For all its colorful eccentricity and idealistic hopes, the hippie reality of the Summer of Love in Haight-Ashbury had devolved in to a mixture of overcrowding, hunger, filth, bad drug trips, crime, and predatory personal behavior. The streets of San Francisco’s do-your-own-thing hippie ethos often turned into an every man for himself struggle for existence. This jarring reality ultimately proved fatal to the countercultural dream, even as it provided a powerful impetus to the nascent Jesus People Movement. (God’s Forever Family, 30)

If the Mama’s & the Papa’s urged kids to bring flowers in their hair when visiting San Francisco, the reality was people needed to bring food and money. Eskridge continues:

The free and easy hippie celebration of sexuality also manifested itself in all sorts of unforeseen “bummers.” Venereal diseases were rampant in the Haight, and hippies seeking treatment for syphilis, gonorrhea, and herpes combined with drug overdoses to overwhelm the Free Clinic and the city’s health department.

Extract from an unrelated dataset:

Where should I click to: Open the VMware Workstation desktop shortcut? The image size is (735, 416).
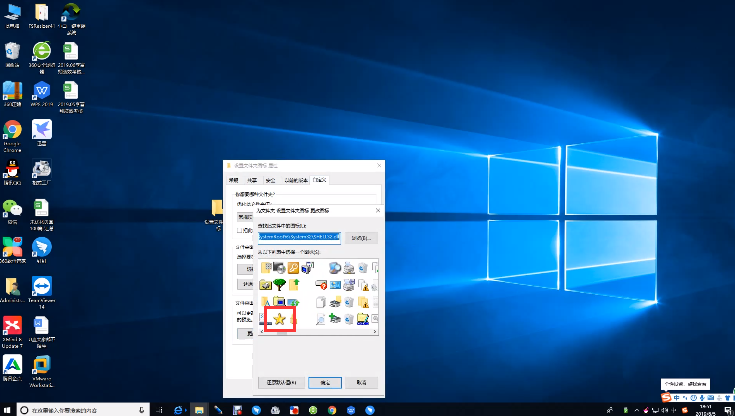pyautogui.click(x=43, y=366)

In addition to sexually transmitted diseases, there was a flood of prostitution and rape that made young girls particularly vulnerable in the district. “By midsummer 1967, women in the Haight were at risk for all sorts of emotional and physical violence from their male counterparts.” So much for the love, peace, and equality of the counterculture.

For many young hippies the movement was failing them. Their hopes had been dashed and their vision of a brighter future disappointed. It was in this context of philosophical, moral, and spiritual crisis the revival began to stir. It seemed to many that Jesus actually offered to many young hippies the future, the truth, and the life that they were most longing for. The gospel began make sense to many young people who had grown up with vague familiarity, but who suddenly had fresh eyes to see it.

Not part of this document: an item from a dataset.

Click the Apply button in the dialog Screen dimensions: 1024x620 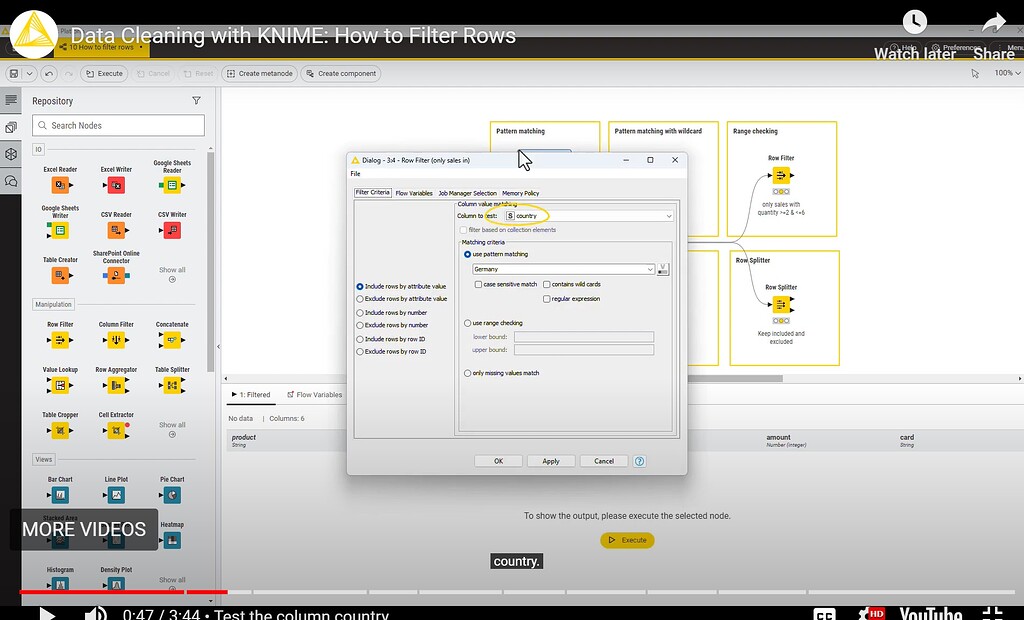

The counterculture saw real problems in American society, to be sure. It began the important revolution. It lacked, however, both a clear diagnosis of the problem and the true resources to make change. The gospel saw more clearly what the counterculture only grasped in part. As Henry states:

Many in the Jesus Movement … boldly identified themselves with much of the general countercultural protest against contemporary social trends…But the Jesus movement declared sin, and not technocracy, is the root of all evil, and disputed the countercultural assumption that man is basically sound and need only to be liberated. It proclaimed unapologetically that “Christ is the answer.” It boldly emphasized that the Christian gospel carries in it a divine revelation and redemption absent from the counterculture no less than from the technocratic society it assailed. (123)

The collapse of hippie idealism was the right soil in which the seeds of the gospel would grow to produce one of the greatest youth revivals in the history of the church. The collapse of this false hope was the doorway to true hope for many young people.

Francis Schaeffer, something of a mentor to many disaffected hippies, spoke of the value (and sorrow) of a worldview collapse for evangelism. The collapse of the idealism of the counterculture means that people are in a more ready position to hear the truth, to find the enduring hope of the gospel. This comes not when we rejoice that their worldview has collapsed, but when we have compassion that they are, like we once were, lost sheep without a shepherd. Schaeffer wrote:

But to rejoice that romantic answers will no longer do, and to be glad in one sense that men like Dylan Thomas have ended by weeping, does not mean that we should not be filled with compassion for our fellowmen. To live below the line of despair is not to live in paradise, whether that of a fool or any other kind. It is in a real sense to have a foretaste of hell now, as well as the reality in the life to come. Many of our most sensitive people have been left absolutely naked by the destruction. Should we not grieve and cry before God for such people? (The God Who is There, 66)

Indeed we should cry for such people. It was that combination of opportunity and compassion which severed to birth the Jesus People Movement, and it will serve us again in this age too. God is providing opportunity once again, will you have compassion on those whose worldview is crumbling?